■ **EXERCISE DIRECTIONS**
Every line from the one with "Image resolution: width=622" through the final line of the entries below should be returned exactly; leave out all other lines.

----- SUPPLIED ENTRIES -----

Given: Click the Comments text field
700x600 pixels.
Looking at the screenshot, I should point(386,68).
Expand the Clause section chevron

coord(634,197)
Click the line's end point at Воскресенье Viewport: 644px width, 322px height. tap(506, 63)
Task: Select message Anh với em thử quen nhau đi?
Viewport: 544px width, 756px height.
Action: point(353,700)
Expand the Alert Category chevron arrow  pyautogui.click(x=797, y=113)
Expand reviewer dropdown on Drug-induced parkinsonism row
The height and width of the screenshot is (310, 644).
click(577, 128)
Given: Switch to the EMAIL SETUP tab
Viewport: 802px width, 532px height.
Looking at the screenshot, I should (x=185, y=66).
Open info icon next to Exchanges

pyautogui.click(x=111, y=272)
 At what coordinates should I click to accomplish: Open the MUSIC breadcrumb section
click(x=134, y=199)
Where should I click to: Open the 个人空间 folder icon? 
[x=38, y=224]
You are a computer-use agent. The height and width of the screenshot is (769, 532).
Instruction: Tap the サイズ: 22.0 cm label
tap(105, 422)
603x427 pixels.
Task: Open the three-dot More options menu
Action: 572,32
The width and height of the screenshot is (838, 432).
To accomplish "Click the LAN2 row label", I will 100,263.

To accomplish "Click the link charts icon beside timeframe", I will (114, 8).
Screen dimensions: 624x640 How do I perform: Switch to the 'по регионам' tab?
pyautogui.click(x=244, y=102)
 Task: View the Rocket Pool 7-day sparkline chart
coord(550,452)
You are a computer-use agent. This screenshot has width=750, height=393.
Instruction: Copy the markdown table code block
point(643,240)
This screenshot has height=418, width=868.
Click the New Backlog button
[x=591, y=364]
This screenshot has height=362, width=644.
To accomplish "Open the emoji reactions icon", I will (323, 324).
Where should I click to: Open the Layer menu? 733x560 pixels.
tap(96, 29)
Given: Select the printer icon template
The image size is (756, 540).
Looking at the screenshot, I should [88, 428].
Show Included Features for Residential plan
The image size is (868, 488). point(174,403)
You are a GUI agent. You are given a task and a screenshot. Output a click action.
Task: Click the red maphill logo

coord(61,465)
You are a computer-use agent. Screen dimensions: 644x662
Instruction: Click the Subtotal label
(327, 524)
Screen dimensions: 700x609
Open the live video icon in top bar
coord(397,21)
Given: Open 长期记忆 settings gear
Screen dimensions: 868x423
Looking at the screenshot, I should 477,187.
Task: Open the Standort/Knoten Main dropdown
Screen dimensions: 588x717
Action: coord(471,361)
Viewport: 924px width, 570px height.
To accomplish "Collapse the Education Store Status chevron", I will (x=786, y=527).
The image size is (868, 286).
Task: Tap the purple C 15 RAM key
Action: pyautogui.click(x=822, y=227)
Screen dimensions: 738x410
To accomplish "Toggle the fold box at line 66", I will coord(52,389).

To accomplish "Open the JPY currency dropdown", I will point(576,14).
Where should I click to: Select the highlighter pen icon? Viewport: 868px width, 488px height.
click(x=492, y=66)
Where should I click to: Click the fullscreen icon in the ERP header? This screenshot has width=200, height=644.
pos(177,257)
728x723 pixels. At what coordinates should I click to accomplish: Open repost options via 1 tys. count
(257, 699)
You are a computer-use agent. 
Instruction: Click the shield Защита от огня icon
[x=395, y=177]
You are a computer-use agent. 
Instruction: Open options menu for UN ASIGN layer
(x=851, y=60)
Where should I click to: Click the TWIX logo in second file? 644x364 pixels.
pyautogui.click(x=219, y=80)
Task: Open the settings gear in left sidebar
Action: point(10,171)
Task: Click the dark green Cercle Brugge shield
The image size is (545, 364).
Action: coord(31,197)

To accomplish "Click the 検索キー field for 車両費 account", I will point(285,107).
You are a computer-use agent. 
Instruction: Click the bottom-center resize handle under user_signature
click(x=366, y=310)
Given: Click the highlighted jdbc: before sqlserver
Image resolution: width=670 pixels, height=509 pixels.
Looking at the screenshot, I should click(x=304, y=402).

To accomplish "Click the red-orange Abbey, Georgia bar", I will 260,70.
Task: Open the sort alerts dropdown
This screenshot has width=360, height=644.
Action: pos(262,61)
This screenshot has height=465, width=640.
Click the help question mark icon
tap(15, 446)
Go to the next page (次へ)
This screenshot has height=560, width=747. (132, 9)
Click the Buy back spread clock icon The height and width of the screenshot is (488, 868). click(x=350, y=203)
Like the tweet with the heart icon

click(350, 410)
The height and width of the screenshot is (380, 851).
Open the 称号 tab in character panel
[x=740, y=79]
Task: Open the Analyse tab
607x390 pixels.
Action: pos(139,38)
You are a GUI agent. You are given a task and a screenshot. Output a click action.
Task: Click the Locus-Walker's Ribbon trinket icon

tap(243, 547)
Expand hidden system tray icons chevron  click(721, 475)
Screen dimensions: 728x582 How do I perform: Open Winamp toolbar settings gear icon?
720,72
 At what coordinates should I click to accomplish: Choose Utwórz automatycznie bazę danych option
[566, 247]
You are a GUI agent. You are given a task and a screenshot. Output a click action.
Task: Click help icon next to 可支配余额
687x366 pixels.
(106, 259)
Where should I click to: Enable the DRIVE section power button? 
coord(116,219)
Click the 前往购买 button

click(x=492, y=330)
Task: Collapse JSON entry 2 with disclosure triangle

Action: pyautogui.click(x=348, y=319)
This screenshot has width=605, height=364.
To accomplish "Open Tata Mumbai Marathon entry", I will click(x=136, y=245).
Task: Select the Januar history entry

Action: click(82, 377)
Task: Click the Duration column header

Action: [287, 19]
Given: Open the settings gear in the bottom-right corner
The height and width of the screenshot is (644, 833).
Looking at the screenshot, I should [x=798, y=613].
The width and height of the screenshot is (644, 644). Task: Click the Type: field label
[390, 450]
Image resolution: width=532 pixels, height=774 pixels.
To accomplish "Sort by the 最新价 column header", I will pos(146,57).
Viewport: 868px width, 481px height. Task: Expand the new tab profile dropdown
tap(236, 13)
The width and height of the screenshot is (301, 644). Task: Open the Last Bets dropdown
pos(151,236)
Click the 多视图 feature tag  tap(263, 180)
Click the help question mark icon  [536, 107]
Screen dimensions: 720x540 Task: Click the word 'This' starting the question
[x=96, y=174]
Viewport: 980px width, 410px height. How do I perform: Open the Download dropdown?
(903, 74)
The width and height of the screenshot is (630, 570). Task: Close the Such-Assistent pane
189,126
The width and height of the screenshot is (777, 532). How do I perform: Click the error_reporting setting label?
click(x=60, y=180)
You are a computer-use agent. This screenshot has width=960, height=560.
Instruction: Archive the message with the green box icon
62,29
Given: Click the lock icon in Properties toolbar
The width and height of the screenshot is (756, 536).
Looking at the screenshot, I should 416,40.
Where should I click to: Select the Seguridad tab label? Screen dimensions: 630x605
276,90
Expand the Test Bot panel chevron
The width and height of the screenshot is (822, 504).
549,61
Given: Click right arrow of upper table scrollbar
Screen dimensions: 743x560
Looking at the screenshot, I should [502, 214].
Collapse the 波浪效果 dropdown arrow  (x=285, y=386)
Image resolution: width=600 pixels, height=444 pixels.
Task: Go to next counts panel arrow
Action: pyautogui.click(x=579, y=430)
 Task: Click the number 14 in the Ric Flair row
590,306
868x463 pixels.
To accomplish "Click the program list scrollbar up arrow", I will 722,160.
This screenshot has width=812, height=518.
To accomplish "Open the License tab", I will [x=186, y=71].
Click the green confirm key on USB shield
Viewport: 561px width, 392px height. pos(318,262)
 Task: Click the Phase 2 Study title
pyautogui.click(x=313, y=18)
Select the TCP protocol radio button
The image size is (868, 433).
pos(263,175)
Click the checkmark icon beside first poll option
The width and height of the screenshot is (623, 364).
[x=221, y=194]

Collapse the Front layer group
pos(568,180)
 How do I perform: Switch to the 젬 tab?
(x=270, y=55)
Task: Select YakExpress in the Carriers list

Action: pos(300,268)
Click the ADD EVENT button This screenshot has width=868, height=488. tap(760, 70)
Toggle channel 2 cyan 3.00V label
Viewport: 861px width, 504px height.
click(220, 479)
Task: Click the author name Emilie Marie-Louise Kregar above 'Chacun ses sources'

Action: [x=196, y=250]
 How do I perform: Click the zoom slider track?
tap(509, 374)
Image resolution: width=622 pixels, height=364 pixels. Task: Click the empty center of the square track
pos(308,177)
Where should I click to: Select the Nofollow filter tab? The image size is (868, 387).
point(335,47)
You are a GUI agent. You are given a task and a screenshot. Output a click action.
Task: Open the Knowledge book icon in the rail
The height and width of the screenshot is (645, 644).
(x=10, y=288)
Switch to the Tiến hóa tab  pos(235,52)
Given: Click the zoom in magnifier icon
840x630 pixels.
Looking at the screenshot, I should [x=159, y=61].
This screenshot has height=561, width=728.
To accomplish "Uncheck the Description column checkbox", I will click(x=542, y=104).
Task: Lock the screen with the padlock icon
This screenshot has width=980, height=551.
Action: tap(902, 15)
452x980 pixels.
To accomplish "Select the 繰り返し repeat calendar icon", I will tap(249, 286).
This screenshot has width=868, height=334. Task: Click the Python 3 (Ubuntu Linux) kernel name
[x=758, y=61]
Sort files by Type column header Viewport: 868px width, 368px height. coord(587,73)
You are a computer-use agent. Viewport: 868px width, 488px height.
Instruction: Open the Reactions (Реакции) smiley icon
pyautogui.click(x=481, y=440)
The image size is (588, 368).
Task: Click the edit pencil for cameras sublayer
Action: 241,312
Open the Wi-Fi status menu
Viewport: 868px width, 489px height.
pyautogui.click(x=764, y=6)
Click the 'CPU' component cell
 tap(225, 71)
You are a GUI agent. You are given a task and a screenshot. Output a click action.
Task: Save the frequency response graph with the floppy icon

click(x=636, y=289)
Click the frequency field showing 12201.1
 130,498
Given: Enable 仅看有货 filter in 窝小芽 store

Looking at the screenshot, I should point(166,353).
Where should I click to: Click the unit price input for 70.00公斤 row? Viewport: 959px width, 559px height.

-----

■ **TASK OUTPUT**
Image resolution: width=622 pixels, height=364 pixels. Task: Click the empty center of the square track
pos(308,177)
Where should I click to: Select the Nofollow filter tab? The image size is (868, 387).
point(335,47)
You are a GUI agent. You are given a task and a screenshot. Output a click action.
Task: Open the Knowledge book icon in the rail
The height and width of the screenshot is (645, 644).
(x=10, y=288)
Switch to the Tiến hóa tab  pos(235,52)
Given: Click the zoom in magnifier icon
840x630 pixels.
Looking at the screenshot, I should [x=159, y=61].
This screenshot has height=561, width=728.
To accomplish "Uncheck the Description column checkbox", I will click(x=542, y=104).
Task: Lock the screen with the padlock icon
This screenshot has width=980, height=551.
Action: tap(902, 15)
452x980 pixels.
To accomplish "Select the 繰り返し repeat calendar icon", I will tap(249, 286).
This screenshot has width=868, height=334. Task: Click the Python 3 (Ubuntu Linux) kernel name
[x=758, y=61]
Sort files by Type column header Viewport: 868px width, 368px height. coord(587,73)
You are a computer-use agent. Viewport: 868px width, 488px height.
Instruction: Open the Reactions (Реакции) smiley icon
pyautogui.click(x=481, y=440)
The image size is (588, 368).
Task: Click the edit pencil for cameras sublayer
Action: 241,312
Open the Wi-Fi status menu
Viewport: 868px width, 489px height.
pyautogui.click(x=764, y=6)
Click the 'CPU' component cell
 tap(225, 71)
You are a GUI agent. You are given a task and a screenshot. Output a click action.
Task: Save the frequency response graph with the floppy icon

click(x=636, y=289)
Click the frequency field showing 12201.1
 130,498
Given: Enable 仅看有货 filter in 窝小芽 store

Looking at the screenshot, I should point(166,353).
Where should I click to: Click the unit price input for 70.00公斤 row? Viewport: 959px width, 559px height.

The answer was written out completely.